Your response must consist of the listing below, repeated exactly.
━━ Working data ━━
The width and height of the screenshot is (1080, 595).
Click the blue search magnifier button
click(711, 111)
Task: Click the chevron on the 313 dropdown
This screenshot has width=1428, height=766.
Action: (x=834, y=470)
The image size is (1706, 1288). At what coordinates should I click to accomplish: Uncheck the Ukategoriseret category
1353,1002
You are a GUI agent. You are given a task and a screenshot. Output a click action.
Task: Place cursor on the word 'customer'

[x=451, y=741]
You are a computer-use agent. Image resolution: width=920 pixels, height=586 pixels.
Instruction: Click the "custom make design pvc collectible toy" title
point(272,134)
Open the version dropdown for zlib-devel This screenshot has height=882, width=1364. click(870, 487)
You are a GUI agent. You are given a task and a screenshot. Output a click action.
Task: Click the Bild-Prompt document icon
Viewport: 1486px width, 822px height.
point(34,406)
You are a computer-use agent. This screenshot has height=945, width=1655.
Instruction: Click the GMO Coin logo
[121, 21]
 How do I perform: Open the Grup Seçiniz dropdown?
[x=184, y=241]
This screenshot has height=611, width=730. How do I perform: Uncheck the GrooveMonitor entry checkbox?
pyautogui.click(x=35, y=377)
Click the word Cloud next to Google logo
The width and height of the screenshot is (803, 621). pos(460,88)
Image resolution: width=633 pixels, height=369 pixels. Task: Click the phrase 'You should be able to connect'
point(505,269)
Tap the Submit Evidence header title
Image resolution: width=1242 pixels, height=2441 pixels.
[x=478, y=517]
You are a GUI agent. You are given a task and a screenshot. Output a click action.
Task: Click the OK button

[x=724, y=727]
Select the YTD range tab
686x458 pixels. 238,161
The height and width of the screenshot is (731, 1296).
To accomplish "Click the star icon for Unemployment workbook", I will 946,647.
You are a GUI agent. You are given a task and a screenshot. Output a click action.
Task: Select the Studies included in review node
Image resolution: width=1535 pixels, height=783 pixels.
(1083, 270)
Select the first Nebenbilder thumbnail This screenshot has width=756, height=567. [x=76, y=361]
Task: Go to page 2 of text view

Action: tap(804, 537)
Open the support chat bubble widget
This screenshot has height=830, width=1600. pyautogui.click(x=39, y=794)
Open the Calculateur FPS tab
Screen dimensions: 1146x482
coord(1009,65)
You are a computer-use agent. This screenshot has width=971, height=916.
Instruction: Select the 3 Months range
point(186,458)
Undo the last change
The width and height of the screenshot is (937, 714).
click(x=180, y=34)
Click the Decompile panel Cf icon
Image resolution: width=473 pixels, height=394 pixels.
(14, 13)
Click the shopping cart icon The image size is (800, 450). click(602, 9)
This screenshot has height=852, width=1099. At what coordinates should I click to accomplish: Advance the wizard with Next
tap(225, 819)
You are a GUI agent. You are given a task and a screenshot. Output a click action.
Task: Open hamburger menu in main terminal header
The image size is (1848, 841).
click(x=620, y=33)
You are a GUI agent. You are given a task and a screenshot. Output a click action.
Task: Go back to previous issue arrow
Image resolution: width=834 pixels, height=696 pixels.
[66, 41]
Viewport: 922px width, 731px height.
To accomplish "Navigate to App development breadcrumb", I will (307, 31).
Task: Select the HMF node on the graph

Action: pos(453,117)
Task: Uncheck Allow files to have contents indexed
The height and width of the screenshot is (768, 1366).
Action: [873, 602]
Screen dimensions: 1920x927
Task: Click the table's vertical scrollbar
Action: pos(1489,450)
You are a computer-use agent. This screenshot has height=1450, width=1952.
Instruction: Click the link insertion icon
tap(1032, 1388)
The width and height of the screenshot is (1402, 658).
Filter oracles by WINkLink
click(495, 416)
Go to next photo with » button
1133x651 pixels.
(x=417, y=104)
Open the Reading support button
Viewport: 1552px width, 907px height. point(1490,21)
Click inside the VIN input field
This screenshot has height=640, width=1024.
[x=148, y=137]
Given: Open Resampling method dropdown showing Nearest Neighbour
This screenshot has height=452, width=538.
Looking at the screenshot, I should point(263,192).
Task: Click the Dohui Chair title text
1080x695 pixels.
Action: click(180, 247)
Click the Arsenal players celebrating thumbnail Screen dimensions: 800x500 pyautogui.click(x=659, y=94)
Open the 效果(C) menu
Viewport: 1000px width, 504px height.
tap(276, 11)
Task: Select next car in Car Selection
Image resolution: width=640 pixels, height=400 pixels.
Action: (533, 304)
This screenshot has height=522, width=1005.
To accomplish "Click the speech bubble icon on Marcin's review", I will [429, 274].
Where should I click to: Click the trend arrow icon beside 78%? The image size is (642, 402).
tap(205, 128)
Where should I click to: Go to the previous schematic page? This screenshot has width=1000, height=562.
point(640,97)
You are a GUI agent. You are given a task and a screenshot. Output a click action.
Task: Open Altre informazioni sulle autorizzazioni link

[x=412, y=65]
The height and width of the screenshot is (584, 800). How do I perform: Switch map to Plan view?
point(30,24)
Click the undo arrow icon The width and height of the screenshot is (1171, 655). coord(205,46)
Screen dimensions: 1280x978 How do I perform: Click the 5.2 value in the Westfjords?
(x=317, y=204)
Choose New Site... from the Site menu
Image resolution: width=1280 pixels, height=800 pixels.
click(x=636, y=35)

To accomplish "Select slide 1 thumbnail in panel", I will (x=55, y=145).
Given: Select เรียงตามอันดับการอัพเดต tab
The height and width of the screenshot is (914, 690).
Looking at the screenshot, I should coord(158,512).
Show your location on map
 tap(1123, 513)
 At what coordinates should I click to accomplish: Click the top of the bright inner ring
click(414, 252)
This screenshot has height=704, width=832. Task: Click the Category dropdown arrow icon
━━━
Output of the task:
The width and height of the screenshot is (1080, 595).
Click the blue search magnifier button
click(711, 111)
Task: Click the chevron on the 313 dropdown
This screenshot has width=1428, height=766.
Action: (x=834, y=470)
The image size is (1706, 1288). At what coordinates should I click to accomplish: Uncheck the Ukategoriseret category
1353,1002
You are a GUI agent. You are given a task and a screenshot. Output a click action.
Task: Place cursor on the word 'customer'

[x=451, y=741]
You are a computer-use agent. Image resolution: width=920 pixels, height=586 pixels.
Instruction: Click the "custom make design pvc collectible toy" title
point(272,134)
Open the version dropdown for zlib-devel This screenshot has height=882, width=1364. click(870, 487)
You are a GUI agent. You are given a task and a screenshot. Output a click action.
Task: Click the Bild-Prompt document icon
Viewport: 1486px width, 822px height.
point(34,406)
You are a computer-use agent. This screenshot has height=945, width=1655.
Instruction: Click the GMO Coin logo
[121, 21]
 How do I perform: Open the Grup Seçiniz dropdown?
[x=184, y=241]
This screenshot has height=611, width=730. How do I perform: Uncheck the GrooveMonitor entry checkbox?
pyautogui.click(x=35, y=377)
Click the word Cloud next to Google logo
The width and height of the screenshot is (803, 621). pos(460,88)
Image resolution: width=633 pixels, height=369 pixels. Task: Click the phrase 'You should be able to connect'
point(505,269)
Tap the Submit Evidence header title
Image resolution: width=1242 pixels, height=2441 pixels.
[x=478, y=517]
You are a GUI agent. You are given a task and a screenshot. Output a click action.
Task: Click the OK button

[x=724, y=727]
Select the YTD range tab
686x458 pixels. 238,161
The height and width of the screenshot is (731, 1296).
To accomplish "Click the star icon for Unemployment workbook", I will 946,647.
You are a GUI agent. You are given a task and a screenshot. Output a click action.
Task: Select the Studies included in review node
Image resolution: width=1535 pixels, height=783 pixels.
(1083, 270)
Select the first Nebenbilder thumbnail This screenshot has width=756, height=567. [x=76, y=361]
Task: Go to page 2 of text view

Action: tap(804, 537)
Open the support chat bubble widget
This screenshot has height=830, width=1600. pyautogui.click(x=39, y=794)
Open the Calculateur FPS tab
Screen dimensions: 1146x482
coord(1009,65)
You are a computer-use agent. This screenshot has width=971, height=916.
Instruction: Select the 3 Months range
point(186,458)
Undo the last change
The width and height of the screenshot is (937, 714).
click(x=180, y=34)
Click the Decompile panel Cf icon
Image resolution: width=473 pixels, height=394 pixels.
(14, 13)
Click the shopping cart icon The image size is (800, 450). click(602, 9)
This screenshot has height=852, width=1099. At what coordinates should I click to accomplish: Advance the wizard with Next
tap(225, 819)
You are a GUI agent. You are given a task and a screenshot. Output a click action.
Task: Open hamburger menu in main terminal header
The image size is (1848, 841).
click(x=620, y=33)
You are a GUI agent. You are given a task and a screenshot. Output a click action.
Task: Go back to previous issue arrow
Image resolution: width=834 pixels, height=696 pixels.
[66, 41]
Viewport: 922px width, 731px height.
To accomplish "Navigate to App development breadcrumb", I will (307, 31).
Task: Select the HMF node on the graph

Action: pos(453,117)
Task: Uncheck Allow files to have contents indexed
The height and width of the screenshot is (768, 1366).
Action: [873, 602]
Screen dimensions: 1920x927
Task: Click the table's vertical scrollbar
Action: pos(1489,450)
You are a computer-use agent. This screenshot has height=1450, width=1952.
Instruction: Click the link insertion icon
tap(1032, 1388)
The width and height of the screenshot is (1402, 658).
Filter oracles by WINkLink
click(495, 416)
Go to next photo with » button
1133x651 pixels.
(x=417, y=104)
Open the Reading support button
Viewport: 1552px width, 907px height. point(1490,21)
Click inside the VIN input field
This screenshot has height=640, width=1024.
[x=148, y=137]
Given: Open Resampling method dropdown showing Nearest Neighbour
This screenshot has height=452, width=538.
Looking at the screenshot, I should point(263,192).
Task: Click the Dohui Chair title text
1080x695 pixels.
Action: click(180, 247)
Click the Arsenal players celebrating thumbnail Screen dimensions: 800x500 pyautogui.click(x=659, y=94)
Open the 效果(C) menu
Viewport: 1000px width, 504px height.
tap(276, 11)
Task: Select next car in Car Selection
Image resolution: width=640 pixels, height=400 pixels.
Action: (533, 304)
This screenshot has height=522, width=1005.
To accomplish "Click the speech bubble icon on Marcin's review", I will [429, 274].
Where should I click to: Click the trend arrow icon beside 78%? The image size is (642, 402).
tap(205, 128)
Where should I click to: Go to the previous schematic page? This screenshot has width=1000, height=562.
point(640,97)
You are a GUI agent. You are given a task and a screenshot. Output a click action.
Task: Open Altre informazioni sulle autorizzazioni link

[x=412, y=65]
The height and width of the screenshot is (584, 800). How do I perform: Switch map to Plan view?
point(30,24)
Click the undo arrow icon The width and height of the screenshot is (1171, 655). coord(205,46)
Screen dimensions: 1280x978 How do I perform: Click the 5.2 value in the Westfjords?
(x=317, y=204)
Choose New Site... from the Site menu
Image resolution: width=1280 pixels, height=800 pixels.
click(x=636, y=35)

To accomplish "Select slide 1 thumbnail in panel", I will (x=55, y=145).
Given: Select เรียงตามอันดับการอัพเดต tab
The height and width of the screenshot is (914, 690).
Looking at the screenshot, I should coord(158,512).
Show your location on map
 tap(1123, 513)
 At what coordinates should I click to accomplish: Click the top of the bright inner ring
click(414, 252)
This screenshot has height=704, width=832. Task: Click the Category dropdown arrow icon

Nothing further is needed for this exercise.